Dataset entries
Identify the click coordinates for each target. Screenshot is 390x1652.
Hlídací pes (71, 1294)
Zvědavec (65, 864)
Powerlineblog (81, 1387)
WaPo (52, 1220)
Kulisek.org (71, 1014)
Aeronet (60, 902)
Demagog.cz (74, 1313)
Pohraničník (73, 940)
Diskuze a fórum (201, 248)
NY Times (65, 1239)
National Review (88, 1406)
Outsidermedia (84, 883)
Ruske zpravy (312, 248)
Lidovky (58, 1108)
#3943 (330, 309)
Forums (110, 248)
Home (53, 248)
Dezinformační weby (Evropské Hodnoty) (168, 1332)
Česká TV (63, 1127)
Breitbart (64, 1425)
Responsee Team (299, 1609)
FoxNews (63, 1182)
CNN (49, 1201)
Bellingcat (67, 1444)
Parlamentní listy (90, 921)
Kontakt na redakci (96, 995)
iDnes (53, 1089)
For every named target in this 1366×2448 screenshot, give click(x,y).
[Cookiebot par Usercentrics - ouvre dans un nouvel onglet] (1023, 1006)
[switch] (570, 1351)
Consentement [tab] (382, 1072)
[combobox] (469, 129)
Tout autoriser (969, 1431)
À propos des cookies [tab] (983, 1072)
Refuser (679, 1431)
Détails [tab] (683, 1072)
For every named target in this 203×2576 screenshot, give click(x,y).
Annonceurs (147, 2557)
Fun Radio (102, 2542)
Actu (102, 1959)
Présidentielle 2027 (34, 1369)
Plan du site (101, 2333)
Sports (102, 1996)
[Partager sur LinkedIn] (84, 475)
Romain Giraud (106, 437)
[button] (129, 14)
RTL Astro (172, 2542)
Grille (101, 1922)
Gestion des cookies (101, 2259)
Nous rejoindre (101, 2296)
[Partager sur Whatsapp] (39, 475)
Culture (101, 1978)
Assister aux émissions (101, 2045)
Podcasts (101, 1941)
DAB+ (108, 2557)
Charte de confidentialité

§ **EXERCISE REQUIREMENTS**:
Each line of the data that includes "target" should be copied.

§ **TASK ANSWER**:
Identify the click coordinates for each target. Screenshot is 390x1652.
For every named target in this 1366×2448 screenshot, give click(x,y).
For every named target in this 203×2576 screenshot, give click(x,y).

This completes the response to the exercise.